Which lines of the listing below contain the word "will"? Return them.

• **Exercise material**:
[Start of section]

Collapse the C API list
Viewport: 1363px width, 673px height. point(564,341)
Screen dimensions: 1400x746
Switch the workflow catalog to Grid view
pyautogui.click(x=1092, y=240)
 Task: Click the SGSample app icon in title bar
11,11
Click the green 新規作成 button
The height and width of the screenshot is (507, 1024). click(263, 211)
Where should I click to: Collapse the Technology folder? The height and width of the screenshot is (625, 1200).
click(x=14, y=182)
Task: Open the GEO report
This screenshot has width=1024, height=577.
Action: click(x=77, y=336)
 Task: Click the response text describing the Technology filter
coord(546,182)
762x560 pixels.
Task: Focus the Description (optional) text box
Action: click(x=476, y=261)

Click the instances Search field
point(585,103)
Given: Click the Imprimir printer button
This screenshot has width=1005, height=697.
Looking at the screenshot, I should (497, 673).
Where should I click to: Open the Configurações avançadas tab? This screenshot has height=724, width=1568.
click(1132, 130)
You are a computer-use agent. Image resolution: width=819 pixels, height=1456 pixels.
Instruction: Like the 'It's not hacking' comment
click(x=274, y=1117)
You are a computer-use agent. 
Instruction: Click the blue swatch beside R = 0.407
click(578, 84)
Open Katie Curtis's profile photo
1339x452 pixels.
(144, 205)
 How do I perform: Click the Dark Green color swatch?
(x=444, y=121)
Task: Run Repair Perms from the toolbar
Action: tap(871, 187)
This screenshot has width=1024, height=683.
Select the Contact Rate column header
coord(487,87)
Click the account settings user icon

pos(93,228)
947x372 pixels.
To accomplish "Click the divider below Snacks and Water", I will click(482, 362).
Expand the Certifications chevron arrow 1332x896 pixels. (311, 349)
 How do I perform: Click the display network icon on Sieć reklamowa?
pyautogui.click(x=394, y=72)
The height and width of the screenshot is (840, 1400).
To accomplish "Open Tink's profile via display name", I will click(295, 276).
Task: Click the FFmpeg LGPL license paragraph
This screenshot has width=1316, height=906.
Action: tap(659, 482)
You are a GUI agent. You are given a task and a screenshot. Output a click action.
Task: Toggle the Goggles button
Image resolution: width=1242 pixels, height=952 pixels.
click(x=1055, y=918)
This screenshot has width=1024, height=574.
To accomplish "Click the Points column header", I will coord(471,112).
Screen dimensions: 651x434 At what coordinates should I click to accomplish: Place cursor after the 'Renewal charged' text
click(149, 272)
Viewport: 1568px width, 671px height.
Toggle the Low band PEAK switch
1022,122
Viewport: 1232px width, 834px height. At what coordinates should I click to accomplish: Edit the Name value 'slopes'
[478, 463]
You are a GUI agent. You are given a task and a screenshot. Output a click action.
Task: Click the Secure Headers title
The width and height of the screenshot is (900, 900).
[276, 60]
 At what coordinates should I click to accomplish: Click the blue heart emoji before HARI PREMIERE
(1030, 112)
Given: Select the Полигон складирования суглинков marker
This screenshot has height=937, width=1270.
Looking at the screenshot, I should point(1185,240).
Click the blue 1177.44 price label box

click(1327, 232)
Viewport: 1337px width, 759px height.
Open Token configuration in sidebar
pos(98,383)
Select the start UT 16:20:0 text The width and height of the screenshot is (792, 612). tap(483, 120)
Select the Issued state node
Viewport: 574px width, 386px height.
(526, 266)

[End of section]

• **Solution**:
To accomplish "Click the divider below Snacks and Water", I will click(482, 362).
To accomplish "Open Tink's profile via display name", I will click(295, 276).
To accomplish "Click the Points column header", I will coord(471,112).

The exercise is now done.